>>>>
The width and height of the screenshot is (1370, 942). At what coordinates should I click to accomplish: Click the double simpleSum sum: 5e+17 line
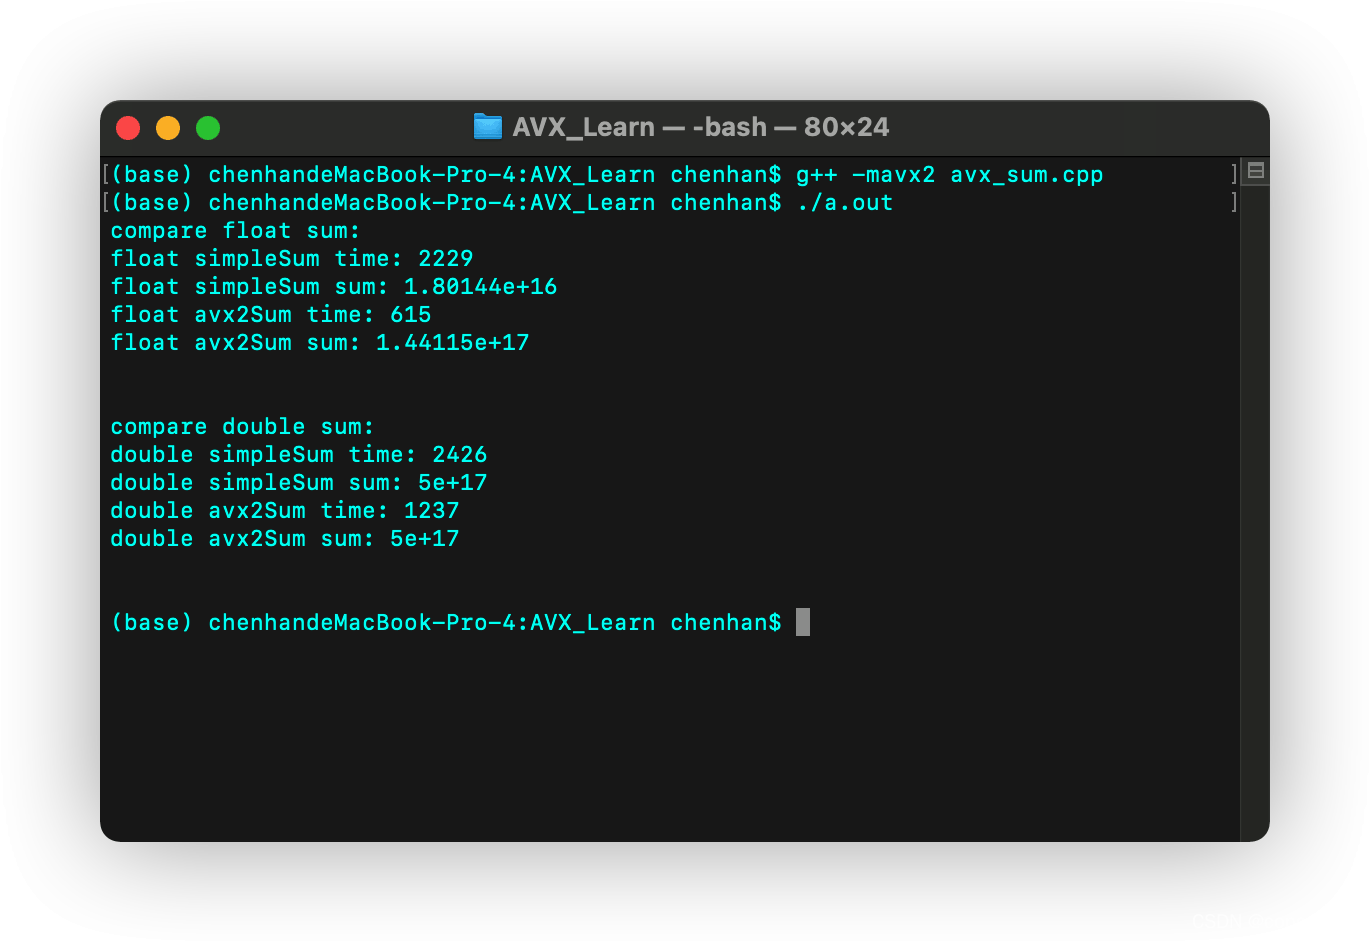pos(298,483)
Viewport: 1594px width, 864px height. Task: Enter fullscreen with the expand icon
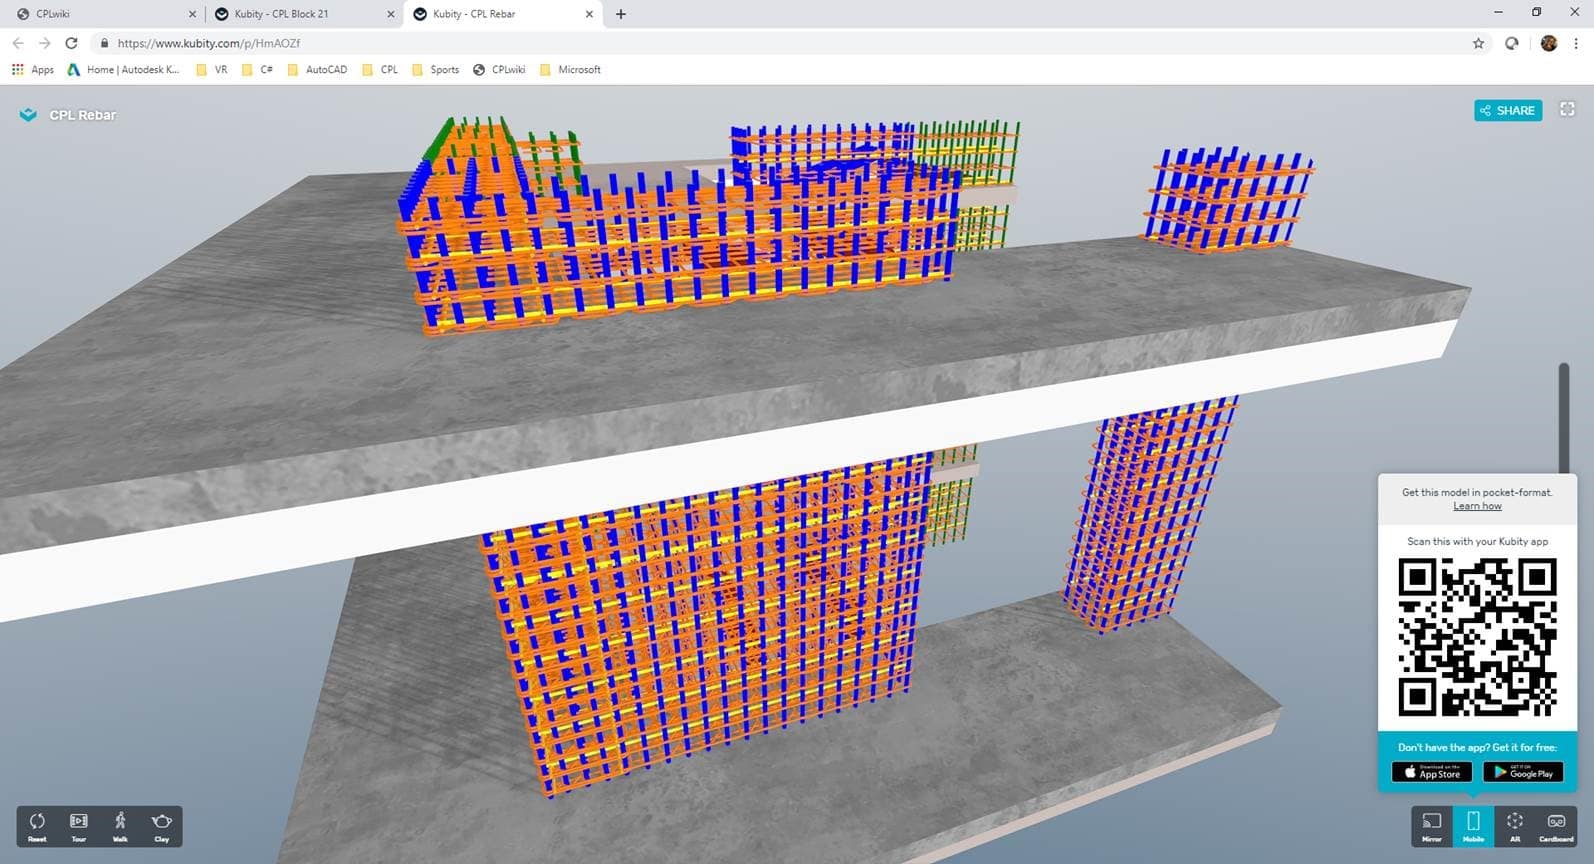(1567, 110)
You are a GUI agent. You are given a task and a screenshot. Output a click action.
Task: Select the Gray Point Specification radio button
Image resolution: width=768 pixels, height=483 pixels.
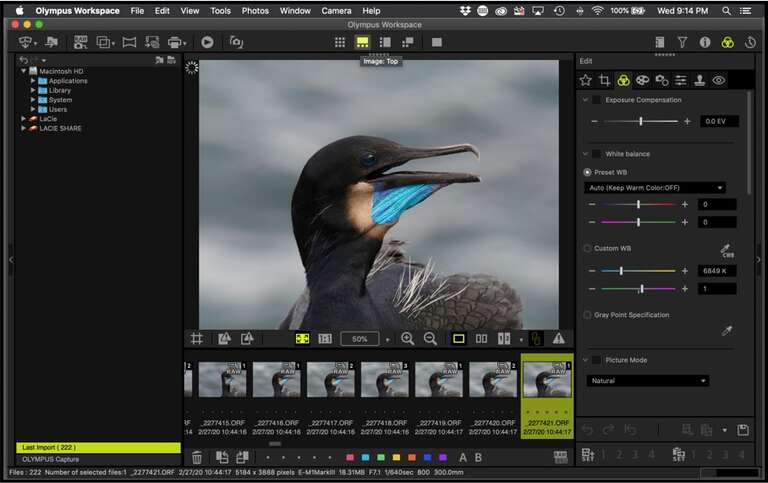pos(587,315)
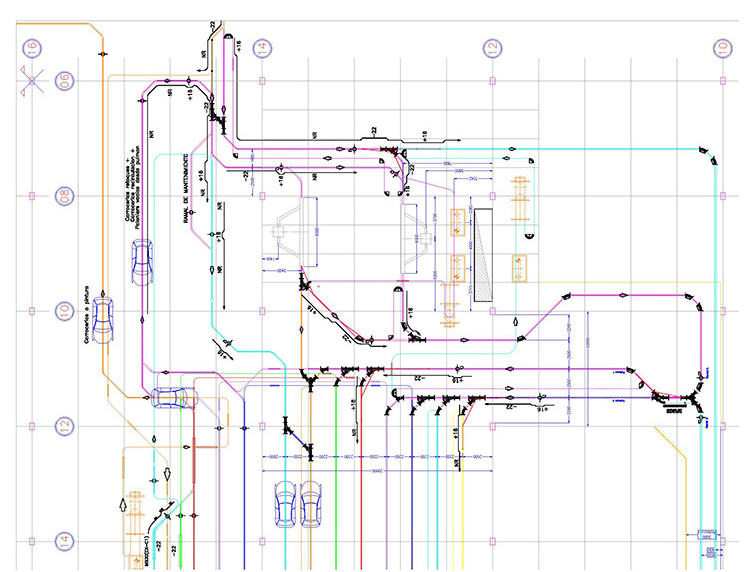The width and height of the screenshot is (748, 572).
Task: Click the horizontal car symbol at the junction
Action: (x=172, y=398)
<<<<
INSTRUCTIONS TO FOLLOW: All records are to be reproduced exactly; the pictures are to be omitted.

SOLUTION TO THIS TASK:
The width and height of the screenshot is (1370, 942). At what coordinates should I click to accomplish: Click the double simpleSum sum: 5e+17 line
pos(298,483)
Viewport: 1594px width, 864px height. Task: Enter fullscreen with the expand icon
(1567, 110)
You are a GUI agent. You are given a task and a screenshot. Output a click action.
Task: Select the Gray Point Specification radio button
Image resolution: width=768 pixels, height=483 pixels.
pos(587,315)
The width and height of the screenshot is (748, 572).
Task: Click the horizontal car symbol at the junction
Action: (x=172, y=398)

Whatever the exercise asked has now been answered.